The 1860's saw a sudden increase in the number of ambitious
paintings devoted to the pleasures of Parisian life. Few of them,
however, are as savory as those by Edouard Manet, who introduced
into the contemporary Realist project a deadpan irony, offhand
elegance, and historical self-consciousness that utterly
transformed it. Combining cryptic allusions to art of the past
with luscious paint handling and bold, sometimes awkward
compositions, he reconciled a cosmopolitan sophistication with a
new kind of pictorial directness.
Horse racing enjoyed a revival during the Second Empire
(1852-70), when the Longchamps track was built in the Bois de
Boulogne, a park on the outskirts of Paris. In 1863 Manet began to
plan a large, horizontal work that would convey the bustle of its
crowds and the dynamism of its races. He ultimately abandoned this
panoramic composition, but the Art Institute's smaller variant
retains the gist of it in more concentrated form.

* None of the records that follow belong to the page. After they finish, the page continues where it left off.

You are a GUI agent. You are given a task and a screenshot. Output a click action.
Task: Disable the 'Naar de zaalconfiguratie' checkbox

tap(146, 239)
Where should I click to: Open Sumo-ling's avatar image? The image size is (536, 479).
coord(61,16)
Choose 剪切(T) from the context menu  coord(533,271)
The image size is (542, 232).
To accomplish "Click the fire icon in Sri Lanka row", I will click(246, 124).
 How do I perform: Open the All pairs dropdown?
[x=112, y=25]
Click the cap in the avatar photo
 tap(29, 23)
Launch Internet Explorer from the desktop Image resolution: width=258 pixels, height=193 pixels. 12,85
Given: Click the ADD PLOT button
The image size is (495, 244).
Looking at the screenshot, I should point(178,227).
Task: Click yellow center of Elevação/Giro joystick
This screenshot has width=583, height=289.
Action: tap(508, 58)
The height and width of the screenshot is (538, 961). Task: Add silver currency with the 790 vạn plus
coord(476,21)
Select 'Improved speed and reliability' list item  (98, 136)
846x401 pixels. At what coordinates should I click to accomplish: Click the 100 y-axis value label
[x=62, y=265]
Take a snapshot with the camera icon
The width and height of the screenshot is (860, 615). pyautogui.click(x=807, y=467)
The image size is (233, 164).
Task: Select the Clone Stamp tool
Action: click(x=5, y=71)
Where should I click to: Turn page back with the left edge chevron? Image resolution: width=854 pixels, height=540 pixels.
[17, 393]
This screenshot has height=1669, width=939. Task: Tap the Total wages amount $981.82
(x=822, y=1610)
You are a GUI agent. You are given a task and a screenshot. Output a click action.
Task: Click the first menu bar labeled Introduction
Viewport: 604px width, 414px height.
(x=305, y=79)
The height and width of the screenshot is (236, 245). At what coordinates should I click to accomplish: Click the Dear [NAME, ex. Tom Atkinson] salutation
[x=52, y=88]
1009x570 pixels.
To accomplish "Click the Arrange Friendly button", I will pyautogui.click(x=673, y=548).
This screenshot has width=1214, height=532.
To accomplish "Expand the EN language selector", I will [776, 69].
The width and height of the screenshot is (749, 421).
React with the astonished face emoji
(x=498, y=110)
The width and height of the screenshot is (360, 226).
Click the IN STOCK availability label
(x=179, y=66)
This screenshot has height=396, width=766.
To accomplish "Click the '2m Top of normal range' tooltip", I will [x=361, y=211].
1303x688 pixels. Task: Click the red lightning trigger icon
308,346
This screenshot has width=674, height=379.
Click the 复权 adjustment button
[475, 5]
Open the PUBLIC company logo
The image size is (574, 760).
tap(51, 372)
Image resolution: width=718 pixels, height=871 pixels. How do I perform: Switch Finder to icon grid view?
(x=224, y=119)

As a pictorial conception, The Races at
Longchamps is startling. We find ourselves on the racecourse with
a cluster of onrushing horses and jockeys bearing directly down on
us. With a few judicious exceptions - the vertical starting post
left of center; the crisp rectangle of the viewing-stand roof at
the right - everything is blurred, a device that heightens the
sense of explosive movement of the galloping horses.
With a characteristic focus on the pleasures of modern
life, Édouard Manet depicted this scene of the racetrack in the
Bois de Boulogne, on the western outskirts of Paris. The
popularity of Longchamp, where races were run for the first time
in 1857, signaled a general revival in French horse racing. This
painting records the last moments of a race, as the horses rush
past the finish line, indicated by the pole with a circular top.
Unlike traditional sporting artists, who always showed races from
the side, Manet dared to compose the scene so that the throng of
horses and jockeys thunders straight toward the viewer.